(Data section)

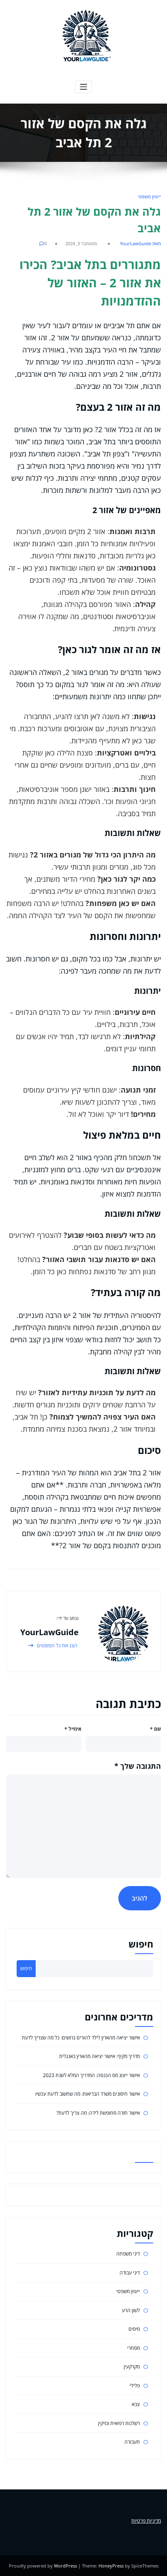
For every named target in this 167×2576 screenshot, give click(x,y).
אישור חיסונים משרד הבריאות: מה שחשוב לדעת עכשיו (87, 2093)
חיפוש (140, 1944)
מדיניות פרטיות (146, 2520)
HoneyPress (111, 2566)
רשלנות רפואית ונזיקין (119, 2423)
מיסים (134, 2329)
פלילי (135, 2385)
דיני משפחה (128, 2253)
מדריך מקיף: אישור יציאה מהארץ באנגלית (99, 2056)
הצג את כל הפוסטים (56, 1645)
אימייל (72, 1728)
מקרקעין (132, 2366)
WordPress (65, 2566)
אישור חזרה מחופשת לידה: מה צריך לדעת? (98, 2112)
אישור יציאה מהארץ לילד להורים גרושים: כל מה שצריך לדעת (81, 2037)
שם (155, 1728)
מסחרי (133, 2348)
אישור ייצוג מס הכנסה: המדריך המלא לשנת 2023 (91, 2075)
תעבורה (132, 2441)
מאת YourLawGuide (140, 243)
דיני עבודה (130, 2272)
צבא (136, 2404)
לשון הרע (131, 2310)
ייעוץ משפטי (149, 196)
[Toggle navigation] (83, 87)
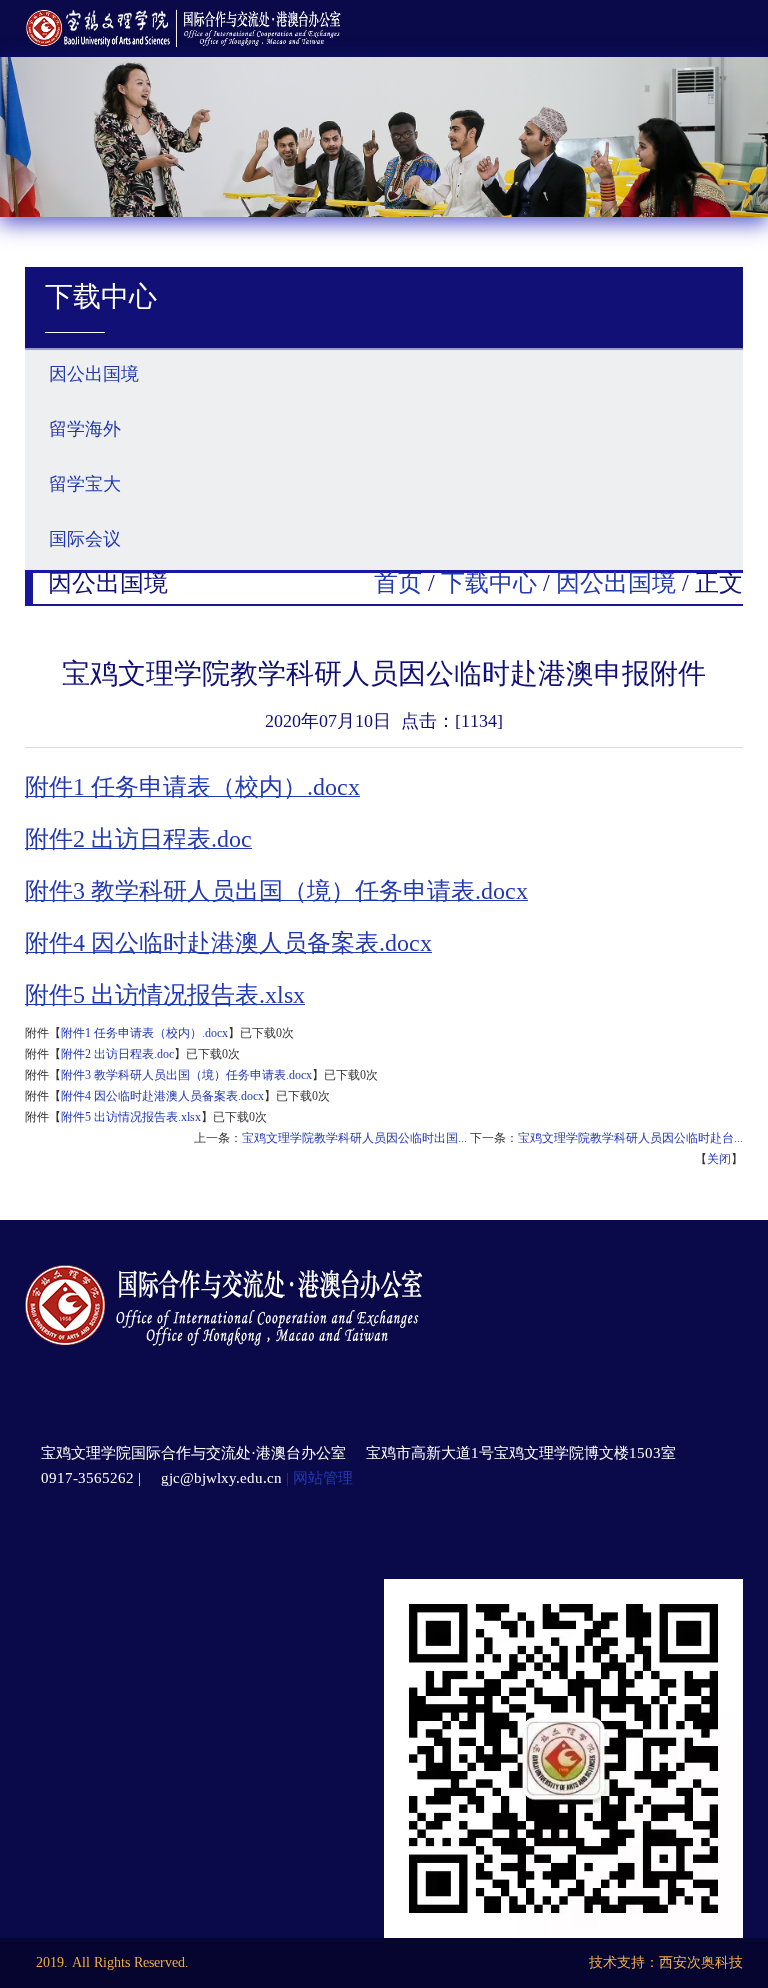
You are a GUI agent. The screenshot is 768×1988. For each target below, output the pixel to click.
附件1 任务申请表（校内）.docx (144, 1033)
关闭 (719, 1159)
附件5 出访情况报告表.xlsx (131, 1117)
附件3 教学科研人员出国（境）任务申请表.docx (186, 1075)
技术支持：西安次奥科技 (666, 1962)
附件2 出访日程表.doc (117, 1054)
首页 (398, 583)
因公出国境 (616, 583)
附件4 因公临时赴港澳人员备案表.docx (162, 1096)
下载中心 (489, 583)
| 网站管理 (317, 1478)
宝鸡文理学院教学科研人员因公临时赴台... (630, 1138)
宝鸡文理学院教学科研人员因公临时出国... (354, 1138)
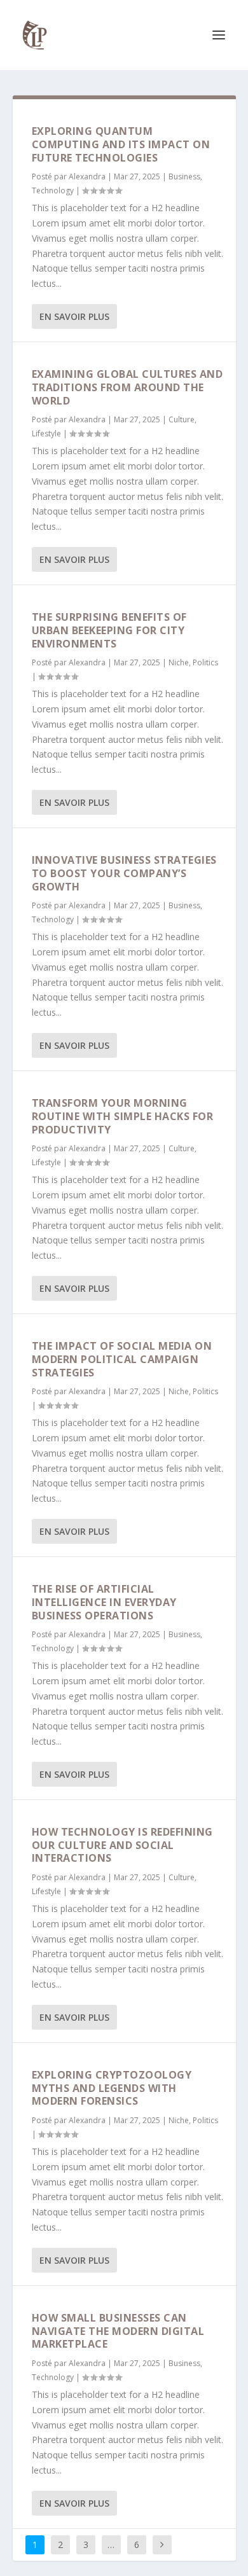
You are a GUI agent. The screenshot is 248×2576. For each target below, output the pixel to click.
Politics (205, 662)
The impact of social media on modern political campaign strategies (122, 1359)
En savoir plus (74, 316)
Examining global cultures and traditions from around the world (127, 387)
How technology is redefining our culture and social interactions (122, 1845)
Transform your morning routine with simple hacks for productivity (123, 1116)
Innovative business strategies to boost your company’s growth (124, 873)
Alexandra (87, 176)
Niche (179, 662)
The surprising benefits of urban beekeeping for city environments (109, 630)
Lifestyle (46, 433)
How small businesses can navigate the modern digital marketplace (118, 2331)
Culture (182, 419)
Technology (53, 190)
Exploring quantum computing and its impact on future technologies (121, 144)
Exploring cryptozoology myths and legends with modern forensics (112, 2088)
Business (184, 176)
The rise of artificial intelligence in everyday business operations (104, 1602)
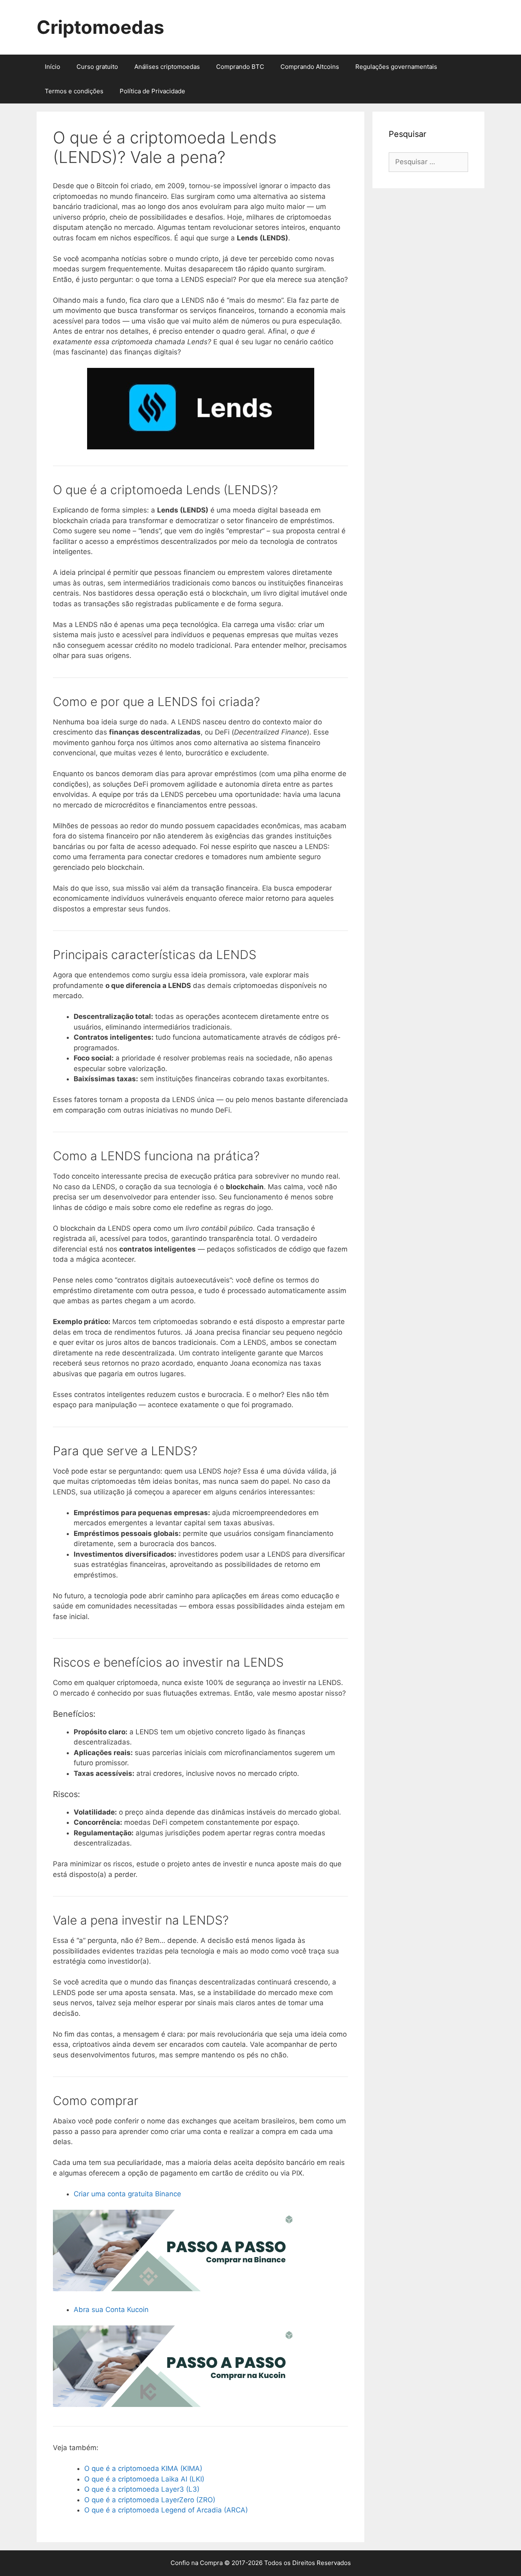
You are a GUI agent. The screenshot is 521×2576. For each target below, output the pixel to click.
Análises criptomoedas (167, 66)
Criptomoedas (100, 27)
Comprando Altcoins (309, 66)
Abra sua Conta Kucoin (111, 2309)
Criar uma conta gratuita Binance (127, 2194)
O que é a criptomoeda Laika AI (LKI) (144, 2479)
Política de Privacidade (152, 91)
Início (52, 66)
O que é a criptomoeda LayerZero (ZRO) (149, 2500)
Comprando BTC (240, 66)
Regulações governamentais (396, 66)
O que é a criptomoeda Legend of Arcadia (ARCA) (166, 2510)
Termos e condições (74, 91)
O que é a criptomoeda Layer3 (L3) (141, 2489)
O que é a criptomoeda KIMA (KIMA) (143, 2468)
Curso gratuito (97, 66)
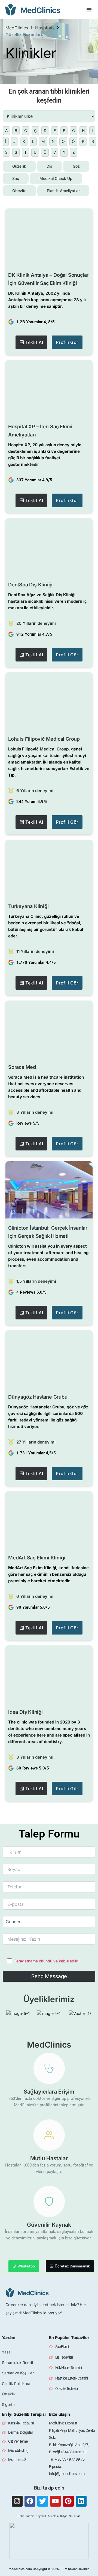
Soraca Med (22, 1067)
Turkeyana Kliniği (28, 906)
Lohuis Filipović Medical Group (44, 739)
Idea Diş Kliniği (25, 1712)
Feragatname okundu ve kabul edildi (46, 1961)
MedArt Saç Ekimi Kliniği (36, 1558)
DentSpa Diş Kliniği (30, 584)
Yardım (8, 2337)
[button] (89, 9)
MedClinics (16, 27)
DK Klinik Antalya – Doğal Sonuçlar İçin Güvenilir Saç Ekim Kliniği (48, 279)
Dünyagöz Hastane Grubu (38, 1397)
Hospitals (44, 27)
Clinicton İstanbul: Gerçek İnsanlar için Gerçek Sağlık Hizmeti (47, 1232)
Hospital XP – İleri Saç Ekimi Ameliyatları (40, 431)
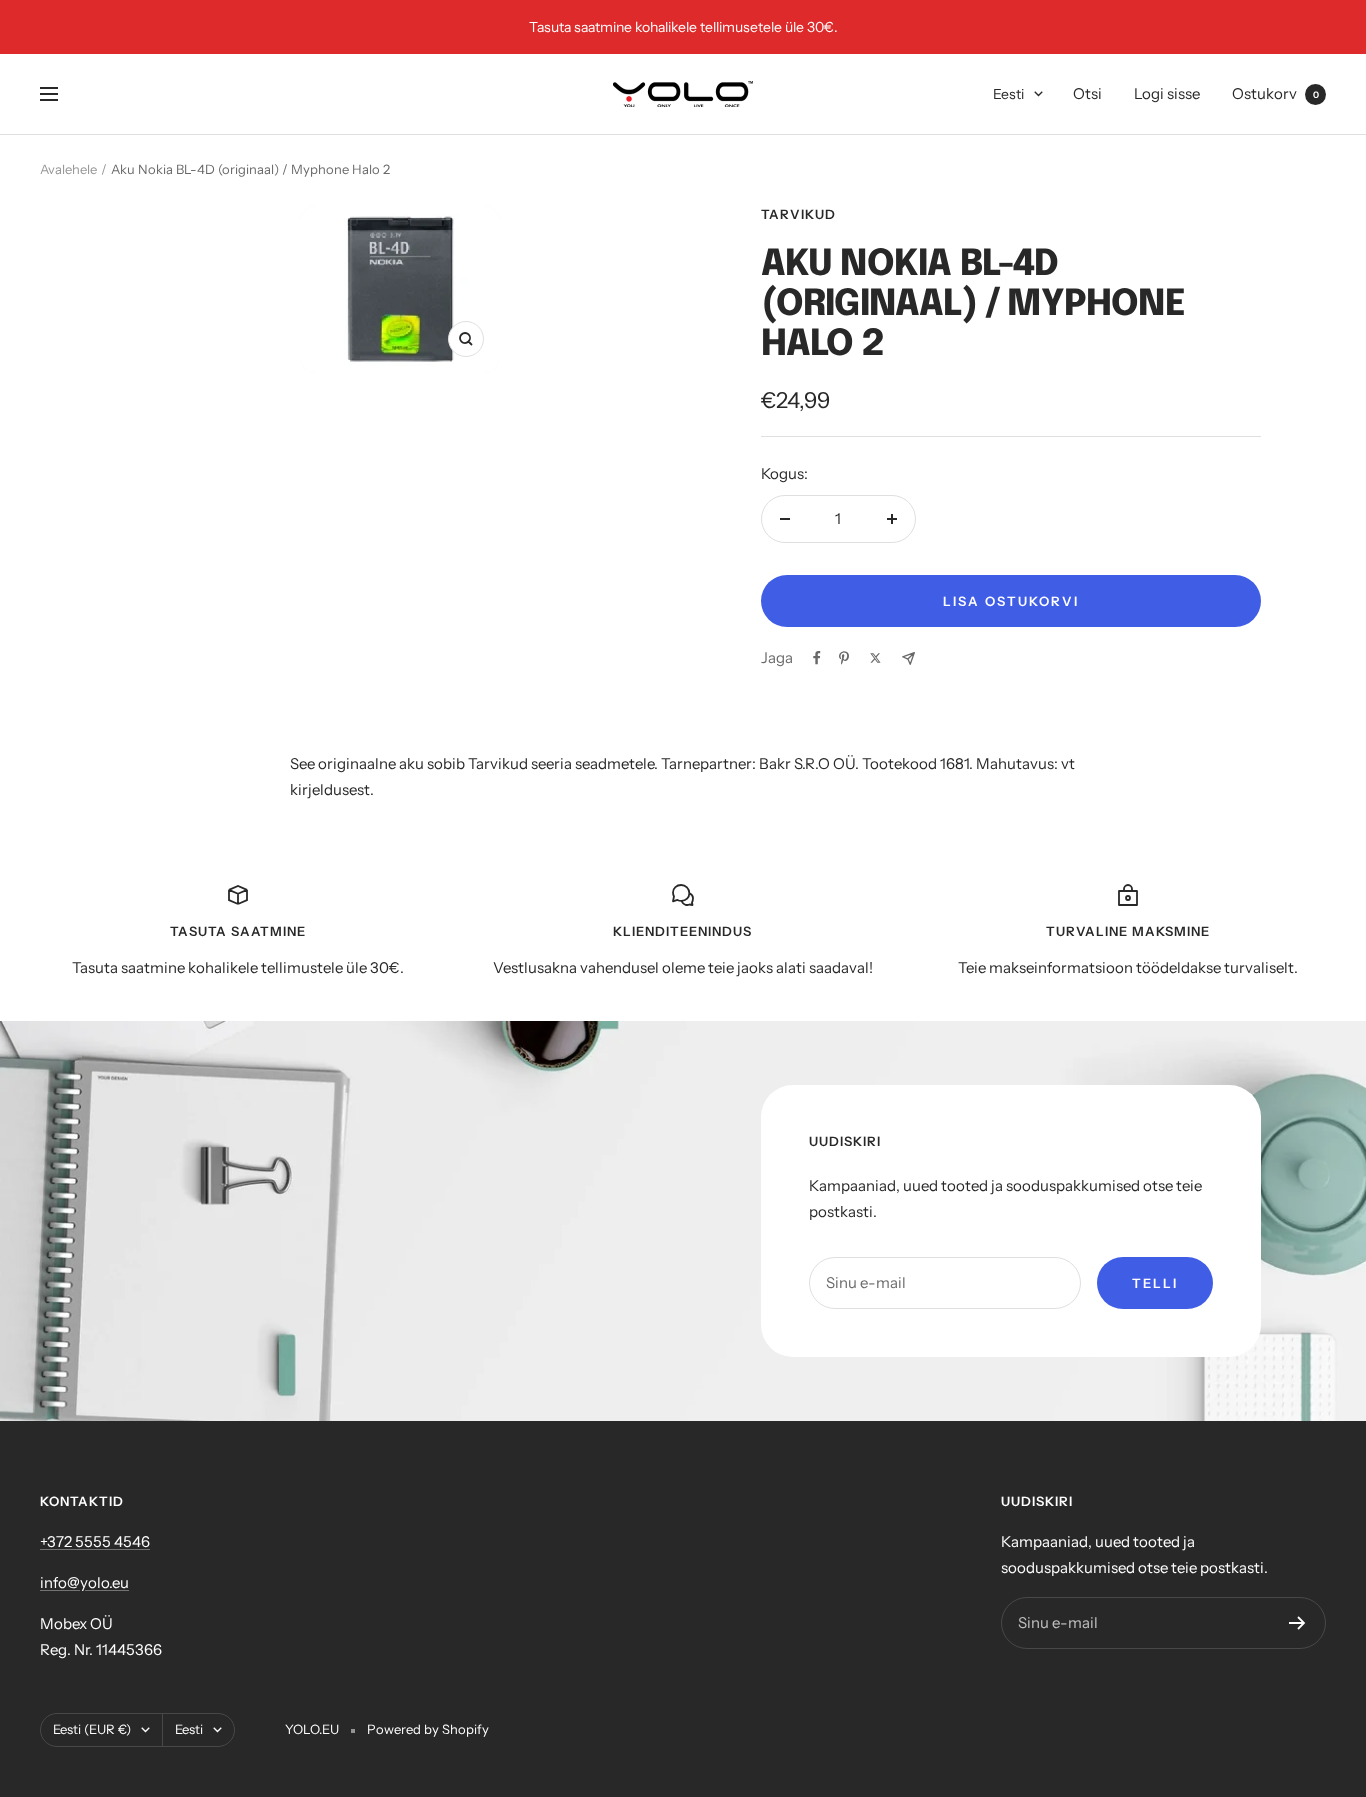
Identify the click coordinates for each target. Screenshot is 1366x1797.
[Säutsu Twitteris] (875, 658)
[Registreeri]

(End Data section)

* **Aim of the exercise**
Make an exact copy of the lines above, beginning with the line with "You are a GUI agent. The screenshot is 768×1988." and ending with the line with "Exploring cryptozoology myths", and keep the pictures out of it.

* **Solution to this task**
You are a GUI agent. The screenshot is 768×1988. For each target below, output the pixel to click.
附件1 任务申请表（校内）.docx (144, 1033)
关闭 (719, 1159)
附件5 出访情况报告表.xlsx (131, 1117)
附件3 教学科研人员出国（境）任务申请表.docx (186, 1075)
技术支持：西安次奥科技 (666, 1962)
附件2 出访日程表.doc (117, 1054)
首页 (398, 583)
因公出国境 (616, 583)
附件4 因公临时赴港澳人员备案表.docx (162, 1096)
下载中心 (489, 583)
| 网站管理 (317, 1478)
宝鸡文理学院教学科研人员因公临时赴台... (630, 1138)
宝鸡文理学院教学科研人员因公临时出国... (354, 1138)
You are a GUI agent. The screenshot is 248×2576. For each target below, output the pixel to click.
Politics (205, 662)
The impact of social media on modern political campaign strategies (122, 1359)
En savoir plus (74, 316)
Examining global cultures and traditions from around the world (127, 387)
How technology is redefining our culture and social interactions (122, 1845)
Transform your morning routine with simple hacks for productivity (123, 1116)
Innovative business strategies to boost your company’s growth (124, 873)
Alexandra (87, 176)
Niche (179, 662)
The surprising benefits of urban beekeeping for city environments (109, 630)
Lifestyle (46, 433)
How small businesses can navigate the modern digital marketplace (118, 2331)
Culture (182, 419)
Technology (53, 190)
Exploring quantum computing and its impact on future technologies (121, 144)
Exploring cryptozoology myths and legends with modern forensics (112, 2088)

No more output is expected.